Vu l'ordonnance du 08 Juillet 2024 à 12 h 12 notifiée le même jour à la même heure, du juge des libertés et de la détention du tribunal judiciaire de Montpellier qui a décidé de prolonger la rétention administrative pour une durée maximale de vingt-huit jours.

Vu la déclaration d'appel faite le 08 Juillet 2024, par Maître Julie RICHARD, avocat, agissant pour le compte de Monsieur [V] [P], transmise au greffe de la cour d'appel de Montpellier le même jour, à 17 h 09.

Vu les courriels adressés le 08 Juillet 2024 à MONSIEUR LE PREFET DU [Localité 3], à l'intéressé, à son conseil et au Ministère Public les informant que l'audience sera tenue le 10 Juillet 2024 à 09 H 30.

L'avocat et l'appelant, qui ont pu préalablement prendre connaissance de la procédure, se sont entretenus, librement, par visio conférence entre les salles d'audinece de la cour d'appel de Montpellier et du centre de rétention de Sète, les portes des salles étant fermées pour assurer la confidentialité de l'entretien, en la seule présence de l'interprète et ce, sur le temps de l'audience fixée, avec l'accord du délégué du premier président de la cour d'appel de Montpellier.

L'audience publique initialement fixée à 09 H 30 a commencé à 09 h 56.

PRETENTIONS DES PARTIES

Assisté de [L] [H], interprète, Monsieur [V] [P] déclare sur transcription du greffier à l'audience : 'Je m'appelle [V] [P], je suis né le 15 Juin 1999 à [Localité 6] (ALGÉRIE). Je suis venu ici en France pour faire ma vie, pas pour faire des problèmes. Ça fait 4 ans que je suis ici, je suis inscrit dans une école, je vis avec ma fiancée et on a fait le dossier à la mairie pour faire un mariage civil. C'est la première fois que je fais un problème ici. Je voudrais que vous me laissiez sortir, je récupère ma fiancé et je pars directement.

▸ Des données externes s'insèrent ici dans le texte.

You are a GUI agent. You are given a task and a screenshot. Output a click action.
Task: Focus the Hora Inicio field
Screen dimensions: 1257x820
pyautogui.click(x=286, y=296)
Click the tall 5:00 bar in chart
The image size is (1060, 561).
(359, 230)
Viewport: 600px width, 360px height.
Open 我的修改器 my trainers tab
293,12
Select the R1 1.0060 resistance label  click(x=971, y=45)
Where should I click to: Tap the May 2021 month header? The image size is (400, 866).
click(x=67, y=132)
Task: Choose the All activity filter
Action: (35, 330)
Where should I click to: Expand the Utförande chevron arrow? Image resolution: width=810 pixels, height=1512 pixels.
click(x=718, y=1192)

Le jour où on est venu me chercher dans ma cellule, il n'y avait pas d'interprète, je n'ai pas compris pourquoi on voulait me faire sortir. On ne m'a pas parlé d'extradition, si j'avais compris ce qu'on me voulait, je serais sorti parce que je respecte la loi. Moi, je n'ai pas commis de délit, c'est mon ami qui a commis les faits et ça m'a valu 6 mois. Si vous le me laissez une chance, je partirai directement.'

L'avocat Me Julie RICHARD développe les moyens de l'appel formé contre l'ordonnance du juge des libertés et de la détention qui a prolongé le maintien en rétention de l'étranger.

- nullité de procédure : absence de PV de prise en charge de l'intéressé à sa sortie de détention et absence de PV relatant la notification des arrêtés fixant le pays de déstination et de placement en rétention. Levée d'écrou à 11 h 02 et rien ne permet de savoir ce qui se passe jusqu'à 11 h 15, heure de sa prise en charge pour le transport au CRA de [Localité 2]. Durant ce délai, on ignore dans quelles conditions il a été privé de liberté et comment les arrêtés lui ont été notifiés. On sait qu'il sont été notifiés mais aucun PV n'indique comment, par qui et avec quel mode de recours à l'interprète. Sur les arrêtés, 2 heures sont indiqués : 11 h 02 et 11 h 13, ce qui empêche de déterminer l'heure exacte de la notification.

- maitient ses autres moyens et s'en rapporte à la déclartion d'appel. On ignore l'identité de l'agent ayant effectué la notification, seul figure son matricule.